### 取り組む課題
A) 子猫テンのFIP治療についての文章では、テンの体重は何キロに到達したと述べられているか。
B) 子猫テンのFIP治療についての文章を、最後の一文の後から書き継いでください。

### 本文ブロック
>>>

投薬はあと10日。
テンの体重は3.1キロに到達した。
ドクターから3薬の容量/kgは15㎎で3.3キロまでは変わらずと言われているので、あと10日足らずでこれ以上ウイルス薬モルヌピラビルの量が増えることも、お会計が増えることもないだろう。国産の後続薬でも一週間の薬代がおじちゃんとおばちゃんのアルバイトの総シフトより高いので暑さだけでなく消耗する。
テンは3キロを超えたが抱き上げるとフワフワと軽い。
毎日うれしくて短く鳴きながらリビングを走り回っている。血液検査の結果も異常な数値は見当たらない。熱もなく痩せて小さなことを除けば、ほとんど普通の子猫と変わりがない。
FIPは特効薬がなければ回復が見込めない猫の難病だ。
特効薬さえ服薬させれば完治が見込める。
5月の末の診断ではFIPの初期と思われた。しかし発熱と後ろ足に神経症状がでていたことを考えると初期というより中期にかかる状態だと、総合的に判断された。
これまでの治療は、血液検査の結果を見ながら体重の増加に合わせてウイルス薬を投薬してきた。6月に入っても薬の効果がなかなか現れず、熱が高い状態が続いたのでやむえず消炎下解熱剤を使った。
ぐったりしたテンが消炎剤の効果で一時的に元気になる。ただ、消炎剤は肝臓に負担がかかるので、5日以上連投すると肝臓障害が起きるリスクがある。そのため、テンの様子を見ながら消炎剤の量を半分にしたりして投与をした。
ウイルス剤の投薬時間はきっちり守る。
おばちゃんたちは半ばリタイアした“ぷー”(年金生活者とも言うが)毎週の診察や投薬時間を守ることは比較的容易だった。
ただ、これが仕事をしている現役だったら、。
投薬後にテンが吐かないように見守ってから出勤する必要があっただろう。朝の投薬時間を早くすれば、夜の投薬時間も早くなる。朝が7時なら、夜は7時前に帰ってこなけれ間に合わず、誰かが代わりに薬を与えなければならない。
毎週の診察もかなりの負担になっただろう。

<<<

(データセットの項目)
>>>

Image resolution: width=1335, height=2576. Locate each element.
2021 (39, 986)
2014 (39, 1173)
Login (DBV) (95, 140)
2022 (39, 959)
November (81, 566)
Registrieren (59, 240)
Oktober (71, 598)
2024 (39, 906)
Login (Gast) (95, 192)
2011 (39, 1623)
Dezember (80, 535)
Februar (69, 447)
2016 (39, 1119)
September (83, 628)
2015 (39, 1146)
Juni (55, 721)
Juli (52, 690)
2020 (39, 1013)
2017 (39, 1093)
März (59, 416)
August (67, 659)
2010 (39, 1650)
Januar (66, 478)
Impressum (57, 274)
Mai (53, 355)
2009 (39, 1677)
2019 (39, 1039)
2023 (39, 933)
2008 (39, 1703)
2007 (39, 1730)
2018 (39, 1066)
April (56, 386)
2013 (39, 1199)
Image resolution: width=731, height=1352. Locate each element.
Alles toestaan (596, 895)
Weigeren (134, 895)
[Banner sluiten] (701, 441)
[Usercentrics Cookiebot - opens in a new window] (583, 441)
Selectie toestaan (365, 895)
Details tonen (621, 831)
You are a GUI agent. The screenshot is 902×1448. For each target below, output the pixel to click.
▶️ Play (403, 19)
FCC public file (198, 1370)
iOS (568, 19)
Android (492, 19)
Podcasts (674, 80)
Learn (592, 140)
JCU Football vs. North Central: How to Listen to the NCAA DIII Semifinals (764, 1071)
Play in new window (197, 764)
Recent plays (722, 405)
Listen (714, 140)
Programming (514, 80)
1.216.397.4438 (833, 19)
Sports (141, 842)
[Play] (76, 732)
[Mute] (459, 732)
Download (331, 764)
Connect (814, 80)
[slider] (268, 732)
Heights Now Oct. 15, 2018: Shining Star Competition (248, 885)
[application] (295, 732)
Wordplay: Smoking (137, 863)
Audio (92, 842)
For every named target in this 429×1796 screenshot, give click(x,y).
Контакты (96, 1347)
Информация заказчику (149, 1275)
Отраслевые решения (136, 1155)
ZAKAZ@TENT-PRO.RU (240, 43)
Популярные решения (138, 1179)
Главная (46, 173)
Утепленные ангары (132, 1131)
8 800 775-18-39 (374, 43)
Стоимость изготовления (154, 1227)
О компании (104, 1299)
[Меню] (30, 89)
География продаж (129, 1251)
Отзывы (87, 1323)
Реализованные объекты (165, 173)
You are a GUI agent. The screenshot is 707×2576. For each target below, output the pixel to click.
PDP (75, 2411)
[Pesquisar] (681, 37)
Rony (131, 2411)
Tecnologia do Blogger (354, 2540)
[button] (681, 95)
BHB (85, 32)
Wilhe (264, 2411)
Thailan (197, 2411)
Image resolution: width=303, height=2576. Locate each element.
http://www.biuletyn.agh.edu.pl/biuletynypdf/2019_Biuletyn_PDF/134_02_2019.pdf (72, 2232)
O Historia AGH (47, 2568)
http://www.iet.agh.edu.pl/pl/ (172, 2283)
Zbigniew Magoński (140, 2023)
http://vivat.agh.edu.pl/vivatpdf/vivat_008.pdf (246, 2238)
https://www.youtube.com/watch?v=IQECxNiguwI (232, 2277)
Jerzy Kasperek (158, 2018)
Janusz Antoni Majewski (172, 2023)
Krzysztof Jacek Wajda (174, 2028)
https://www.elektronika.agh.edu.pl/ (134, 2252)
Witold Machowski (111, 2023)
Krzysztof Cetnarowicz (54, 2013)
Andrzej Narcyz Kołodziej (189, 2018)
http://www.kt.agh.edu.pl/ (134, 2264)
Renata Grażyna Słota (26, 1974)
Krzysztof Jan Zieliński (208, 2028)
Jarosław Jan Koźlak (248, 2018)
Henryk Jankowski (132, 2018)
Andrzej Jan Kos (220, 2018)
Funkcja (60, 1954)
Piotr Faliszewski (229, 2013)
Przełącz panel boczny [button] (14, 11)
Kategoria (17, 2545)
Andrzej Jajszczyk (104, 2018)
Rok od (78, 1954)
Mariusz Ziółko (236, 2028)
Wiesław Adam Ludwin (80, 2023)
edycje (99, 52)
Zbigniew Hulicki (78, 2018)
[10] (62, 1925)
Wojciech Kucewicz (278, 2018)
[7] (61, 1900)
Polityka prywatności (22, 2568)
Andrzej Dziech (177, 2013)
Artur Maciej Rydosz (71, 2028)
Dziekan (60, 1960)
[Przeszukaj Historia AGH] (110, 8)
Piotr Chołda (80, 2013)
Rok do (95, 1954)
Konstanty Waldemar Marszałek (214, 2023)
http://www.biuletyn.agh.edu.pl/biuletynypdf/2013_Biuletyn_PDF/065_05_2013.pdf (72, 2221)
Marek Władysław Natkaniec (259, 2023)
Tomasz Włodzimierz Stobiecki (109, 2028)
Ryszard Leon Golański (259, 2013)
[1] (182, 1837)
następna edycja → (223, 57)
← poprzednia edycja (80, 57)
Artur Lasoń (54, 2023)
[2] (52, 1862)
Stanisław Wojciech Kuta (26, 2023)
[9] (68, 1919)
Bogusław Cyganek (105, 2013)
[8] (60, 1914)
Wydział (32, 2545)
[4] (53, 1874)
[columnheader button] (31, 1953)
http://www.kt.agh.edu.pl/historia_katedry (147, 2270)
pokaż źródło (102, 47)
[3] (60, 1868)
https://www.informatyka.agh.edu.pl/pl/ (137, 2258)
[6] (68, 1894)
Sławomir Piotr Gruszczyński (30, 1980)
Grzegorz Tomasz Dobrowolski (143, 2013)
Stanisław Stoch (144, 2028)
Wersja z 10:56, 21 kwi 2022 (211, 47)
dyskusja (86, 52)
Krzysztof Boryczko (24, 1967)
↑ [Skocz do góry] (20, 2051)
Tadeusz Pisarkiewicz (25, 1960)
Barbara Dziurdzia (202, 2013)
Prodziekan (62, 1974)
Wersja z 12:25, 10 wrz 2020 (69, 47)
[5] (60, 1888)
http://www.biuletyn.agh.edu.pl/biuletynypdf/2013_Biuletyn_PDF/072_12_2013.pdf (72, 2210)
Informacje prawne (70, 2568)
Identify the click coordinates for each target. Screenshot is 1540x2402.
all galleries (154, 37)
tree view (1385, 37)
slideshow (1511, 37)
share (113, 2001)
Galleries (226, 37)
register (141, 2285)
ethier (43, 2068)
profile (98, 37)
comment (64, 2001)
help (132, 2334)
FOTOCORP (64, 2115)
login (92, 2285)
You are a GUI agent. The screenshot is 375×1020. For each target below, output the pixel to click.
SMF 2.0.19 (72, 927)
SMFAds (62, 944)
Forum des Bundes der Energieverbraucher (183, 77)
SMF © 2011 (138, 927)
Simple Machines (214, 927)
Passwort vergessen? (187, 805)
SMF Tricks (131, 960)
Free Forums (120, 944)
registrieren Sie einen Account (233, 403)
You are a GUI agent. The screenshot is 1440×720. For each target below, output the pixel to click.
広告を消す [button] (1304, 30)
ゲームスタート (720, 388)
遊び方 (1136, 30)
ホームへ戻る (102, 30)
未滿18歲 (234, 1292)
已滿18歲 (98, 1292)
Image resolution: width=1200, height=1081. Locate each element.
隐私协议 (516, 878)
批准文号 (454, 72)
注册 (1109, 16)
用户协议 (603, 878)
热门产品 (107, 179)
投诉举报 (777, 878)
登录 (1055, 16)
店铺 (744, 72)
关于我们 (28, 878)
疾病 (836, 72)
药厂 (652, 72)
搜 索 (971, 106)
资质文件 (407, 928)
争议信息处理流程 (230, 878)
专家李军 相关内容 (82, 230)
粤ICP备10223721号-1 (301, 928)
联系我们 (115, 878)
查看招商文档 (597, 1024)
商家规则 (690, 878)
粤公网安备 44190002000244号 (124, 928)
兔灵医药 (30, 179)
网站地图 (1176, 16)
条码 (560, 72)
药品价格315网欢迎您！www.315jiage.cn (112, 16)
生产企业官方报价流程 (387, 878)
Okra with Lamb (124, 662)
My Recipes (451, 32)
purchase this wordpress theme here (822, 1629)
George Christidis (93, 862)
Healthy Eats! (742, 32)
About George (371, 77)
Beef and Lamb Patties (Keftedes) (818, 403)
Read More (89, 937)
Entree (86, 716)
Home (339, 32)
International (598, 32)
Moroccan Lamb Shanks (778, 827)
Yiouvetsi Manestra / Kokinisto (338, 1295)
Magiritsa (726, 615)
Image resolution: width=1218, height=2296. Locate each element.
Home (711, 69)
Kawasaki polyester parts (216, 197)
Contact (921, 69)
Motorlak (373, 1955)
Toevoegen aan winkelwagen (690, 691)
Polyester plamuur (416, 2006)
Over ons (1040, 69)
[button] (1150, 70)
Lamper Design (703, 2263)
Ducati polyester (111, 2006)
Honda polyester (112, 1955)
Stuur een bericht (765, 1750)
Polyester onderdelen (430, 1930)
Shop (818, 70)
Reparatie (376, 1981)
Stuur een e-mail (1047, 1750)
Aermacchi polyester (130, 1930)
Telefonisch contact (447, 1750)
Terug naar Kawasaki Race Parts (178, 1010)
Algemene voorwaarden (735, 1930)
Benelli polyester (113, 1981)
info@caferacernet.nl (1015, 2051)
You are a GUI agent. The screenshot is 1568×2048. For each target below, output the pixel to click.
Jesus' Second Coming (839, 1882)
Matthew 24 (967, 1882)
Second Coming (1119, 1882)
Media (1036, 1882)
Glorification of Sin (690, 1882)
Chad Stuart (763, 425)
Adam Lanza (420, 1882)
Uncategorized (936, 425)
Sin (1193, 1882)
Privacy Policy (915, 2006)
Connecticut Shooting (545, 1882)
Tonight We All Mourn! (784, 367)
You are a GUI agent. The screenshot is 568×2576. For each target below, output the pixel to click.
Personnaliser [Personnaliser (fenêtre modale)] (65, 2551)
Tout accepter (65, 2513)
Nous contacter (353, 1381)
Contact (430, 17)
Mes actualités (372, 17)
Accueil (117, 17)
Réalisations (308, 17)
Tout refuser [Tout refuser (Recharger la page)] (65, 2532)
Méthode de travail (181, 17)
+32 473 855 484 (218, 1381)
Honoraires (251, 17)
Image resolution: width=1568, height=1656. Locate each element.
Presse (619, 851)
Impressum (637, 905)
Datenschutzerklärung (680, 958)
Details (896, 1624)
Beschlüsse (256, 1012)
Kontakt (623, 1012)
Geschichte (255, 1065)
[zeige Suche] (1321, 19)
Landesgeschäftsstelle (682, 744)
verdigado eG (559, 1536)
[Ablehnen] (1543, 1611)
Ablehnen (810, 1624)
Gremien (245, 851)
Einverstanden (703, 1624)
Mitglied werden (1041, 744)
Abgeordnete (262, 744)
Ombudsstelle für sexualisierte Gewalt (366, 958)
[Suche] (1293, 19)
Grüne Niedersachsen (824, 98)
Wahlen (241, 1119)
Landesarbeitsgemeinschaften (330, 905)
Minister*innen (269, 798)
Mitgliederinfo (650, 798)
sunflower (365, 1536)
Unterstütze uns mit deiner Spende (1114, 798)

<<<

### 想定される回答
A) 3.1キロに到達した。

B)
FIP闘病の山の猫友は一人暮らしだったので、朝にMutain(中国産純正ウイルス薬)の錠剤をのませ夕方帰宅すると、床に干からびたウイルス薬を発見したことがあったという。彼女の猫は中期で容量が多く、一回の薬が8000円だったから、その時のショックは想像できる。一人暮らしでは84日間の朝晩2回の投薬時間を守ることや、毎週隣県に診察に通うことは非常な負担になる。
クリニックについて
中国産Mutainで治療できるクリニックは限られているが、獣医から紹介を受けることもできるしネットでもクリニックのリストがあったと思う。毎回CT・MRIや血液の精密検査を求めてくるクリニックもあるようで、患者のネットワークなどから評判を聞いてから診察を求めるのがいいかもしれない。
治療費
Mutainの12週間84日間分の薬代のみで現在約100万円
さらにCT・MRI・血液の精密検査などの追加費用が掛かる。ざっと新車1台分か。
もし、クリニックの経営者が利益の追求に熱心であれば、新車でも輸入車が1台。良心的なクリニックなら国産車1台分くらいの違いがあるかもしれない。
FIPは腹水がたまったりするウエットタイプと粘液が顕著でないドライタイプがあるが、ウエット・タイプなら、CTやMRIは診断に必要だろう。定期CTも致し方ない。一般にドライのほうが予後も良いという。
ペット保険
FIPは子猫に発症することが多い。
子猫を求めたときペット保険に加入できることが多いが、FIPの治療薬は保険対象外の場合がある。ただ、診察料、検査料はカバーできるので治療費の軽減が期待できる。
生体譲渡の契約書では、大抵FIP条項がありFIPが発覚した場合は「お取替えします」と書いてある。「お取替えします」って?!不良品かよ?!ウチに来たらうちの子!
相手方はFIPの治療費は負担しないしまして購入代の返還もない。
総費用
おばちゃんがかかった費用総額は:
先代猫からのかかりつけ、若き熱血獣医が国産薬を持っていて治療意欲が高かったので治療をお願いした。モヌルピラビル薬と検査・診察料の総額はおよそ50万ほどになると思う。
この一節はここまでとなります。